◆ YOUR INSTRUCTIONS ◆
When you find the word "below" in a line of the entries, please copy the whole line.

[Collection entries]
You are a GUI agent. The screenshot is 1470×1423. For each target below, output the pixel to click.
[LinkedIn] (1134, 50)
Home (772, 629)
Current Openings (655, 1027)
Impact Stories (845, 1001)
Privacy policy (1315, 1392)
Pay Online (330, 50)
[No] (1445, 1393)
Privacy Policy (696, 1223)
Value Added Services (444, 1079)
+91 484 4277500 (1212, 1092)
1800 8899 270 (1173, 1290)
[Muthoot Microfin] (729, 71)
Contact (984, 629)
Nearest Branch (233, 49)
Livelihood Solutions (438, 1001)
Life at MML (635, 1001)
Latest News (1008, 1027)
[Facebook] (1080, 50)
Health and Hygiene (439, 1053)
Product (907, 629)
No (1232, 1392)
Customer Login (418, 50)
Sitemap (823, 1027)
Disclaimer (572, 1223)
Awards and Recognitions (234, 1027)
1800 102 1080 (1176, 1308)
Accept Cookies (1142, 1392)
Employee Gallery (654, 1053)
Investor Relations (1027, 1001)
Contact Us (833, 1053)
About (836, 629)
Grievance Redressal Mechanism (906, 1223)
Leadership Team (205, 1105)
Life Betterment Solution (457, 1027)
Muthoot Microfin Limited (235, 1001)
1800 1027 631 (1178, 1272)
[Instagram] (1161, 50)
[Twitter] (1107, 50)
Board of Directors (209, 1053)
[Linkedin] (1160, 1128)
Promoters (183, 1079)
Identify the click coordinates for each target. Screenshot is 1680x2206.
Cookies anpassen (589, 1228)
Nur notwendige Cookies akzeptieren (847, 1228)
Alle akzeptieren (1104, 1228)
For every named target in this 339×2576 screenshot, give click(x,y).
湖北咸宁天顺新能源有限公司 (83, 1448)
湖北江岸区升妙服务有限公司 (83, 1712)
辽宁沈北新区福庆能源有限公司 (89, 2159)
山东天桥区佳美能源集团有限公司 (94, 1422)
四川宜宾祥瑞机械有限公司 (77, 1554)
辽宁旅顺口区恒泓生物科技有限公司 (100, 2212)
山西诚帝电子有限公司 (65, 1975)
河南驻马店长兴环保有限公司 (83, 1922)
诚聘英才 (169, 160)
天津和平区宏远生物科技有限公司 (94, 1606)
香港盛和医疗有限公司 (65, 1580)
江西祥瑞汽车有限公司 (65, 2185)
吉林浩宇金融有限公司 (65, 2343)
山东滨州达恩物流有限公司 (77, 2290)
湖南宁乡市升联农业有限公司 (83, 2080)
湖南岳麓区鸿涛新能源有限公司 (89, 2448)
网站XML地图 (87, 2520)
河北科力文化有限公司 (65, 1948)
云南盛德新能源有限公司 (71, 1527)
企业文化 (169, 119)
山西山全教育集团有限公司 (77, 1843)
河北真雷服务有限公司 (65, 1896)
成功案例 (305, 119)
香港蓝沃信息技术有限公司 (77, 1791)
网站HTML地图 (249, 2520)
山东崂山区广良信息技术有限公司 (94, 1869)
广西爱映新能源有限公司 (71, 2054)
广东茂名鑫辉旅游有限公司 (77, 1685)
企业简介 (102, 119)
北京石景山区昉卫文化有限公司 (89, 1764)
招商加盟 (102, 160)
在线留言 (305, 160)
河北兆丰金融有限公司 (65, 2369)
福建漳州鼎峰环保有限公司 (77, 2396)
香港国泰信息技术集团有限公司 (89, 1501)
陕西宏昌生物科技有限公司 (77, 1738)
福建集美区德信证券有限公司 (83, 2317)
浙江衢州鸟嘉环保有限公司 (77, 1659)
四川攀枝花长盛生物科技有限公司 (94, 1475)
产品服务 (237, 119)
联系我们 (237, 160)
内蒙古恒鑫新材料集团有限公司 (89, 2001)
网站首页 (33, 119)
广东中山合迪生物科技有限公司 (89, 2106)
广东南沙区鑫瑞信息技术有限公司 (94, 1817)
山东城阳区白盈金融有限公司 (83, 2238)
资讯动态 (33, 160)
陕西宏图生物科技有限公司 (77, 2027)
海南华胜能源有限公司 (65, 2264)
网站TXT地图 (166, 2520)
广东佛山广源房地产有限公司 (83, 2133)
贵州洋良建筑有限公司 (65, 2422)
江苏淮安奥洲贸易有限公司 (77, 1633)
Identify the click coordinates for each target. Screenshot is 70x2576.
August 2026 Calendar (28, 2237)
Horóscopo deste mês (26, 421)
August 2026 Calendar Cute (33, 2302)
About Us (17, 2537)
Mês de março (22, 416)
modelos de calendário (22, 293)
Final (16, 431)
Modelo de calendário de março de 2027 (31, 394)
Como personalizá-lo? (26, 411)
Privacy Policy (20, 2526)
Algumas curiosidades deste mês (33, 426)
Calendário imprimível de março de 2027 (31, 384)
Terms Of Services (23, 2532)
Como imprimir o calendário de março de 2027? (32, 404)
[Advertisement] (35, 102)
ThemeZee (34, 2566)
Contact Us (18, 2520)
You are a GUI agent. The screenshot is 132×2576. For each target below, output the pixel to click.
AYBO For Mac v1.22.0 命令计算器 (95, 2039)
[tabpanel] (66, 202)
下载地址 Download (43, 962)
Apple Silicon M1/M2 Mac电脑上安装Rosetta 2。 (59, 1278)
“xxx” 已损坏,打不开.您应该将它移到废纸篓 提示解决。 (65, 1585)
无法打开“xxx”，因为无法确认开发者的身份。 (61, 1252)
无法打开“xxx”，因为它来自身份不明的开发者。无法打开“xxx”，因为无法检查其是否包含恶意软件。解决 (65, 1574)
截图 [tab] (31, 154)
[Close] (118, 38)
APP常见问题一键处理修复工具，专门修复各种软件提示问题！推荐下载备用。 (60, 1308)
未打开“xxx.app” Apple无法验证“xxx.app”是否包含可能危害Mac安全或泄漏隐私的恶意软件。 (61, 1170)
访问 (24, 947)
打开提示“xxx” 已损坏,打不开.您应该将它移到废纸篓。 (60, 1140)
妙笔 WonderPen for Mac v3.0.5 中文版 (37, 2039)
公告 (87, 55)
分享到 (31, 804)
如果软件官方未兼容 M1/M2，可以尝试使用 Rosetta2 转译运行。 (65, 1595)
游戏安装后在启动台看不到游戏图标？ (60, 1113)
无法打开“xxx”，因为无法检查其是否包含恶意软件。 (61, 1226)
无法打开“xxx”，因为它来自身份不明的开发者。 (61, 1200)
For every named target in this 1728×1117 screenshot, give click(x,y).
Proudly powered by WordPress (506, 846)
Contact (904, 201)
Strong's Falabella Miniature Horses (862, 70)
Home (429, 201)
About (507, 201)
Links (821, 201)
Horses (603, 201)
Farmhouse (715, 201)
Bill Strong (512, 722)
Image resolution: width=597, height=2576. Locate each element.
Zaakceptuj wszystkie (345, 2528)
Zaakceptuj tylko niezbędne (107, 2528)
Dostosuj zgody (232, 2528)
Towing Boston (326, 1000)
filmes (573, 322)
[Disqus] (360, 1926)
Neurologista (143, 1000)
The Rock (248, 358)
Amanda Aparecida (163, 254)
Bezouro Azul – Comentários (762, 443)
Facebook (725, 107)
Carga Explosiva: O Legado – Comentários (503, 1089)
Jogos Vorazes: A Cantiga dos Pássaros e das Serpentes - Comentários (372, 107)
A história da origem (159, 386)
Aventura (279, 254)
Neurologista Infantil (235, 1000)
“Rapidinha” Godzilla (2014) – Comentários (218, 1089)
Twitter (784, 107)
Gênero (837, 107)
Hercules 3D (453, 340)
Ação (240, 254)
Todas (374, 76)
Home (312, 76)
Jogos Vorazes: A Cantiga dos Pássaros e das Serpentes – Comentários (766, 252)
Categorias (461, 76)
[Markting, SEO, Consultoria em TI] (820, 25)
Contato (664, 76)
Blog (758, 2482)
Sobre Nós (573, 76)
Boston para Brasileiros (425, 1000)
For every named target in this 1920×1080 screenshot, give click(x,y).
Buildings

◆ EXERCISE ANSWER ◆
You are a GUI agent. The screenshot is 1470×1423. For each target below, output the pixel to click.
You are a GUI agent. The screenshot is 132×2576. For each target below, output the pixel to click.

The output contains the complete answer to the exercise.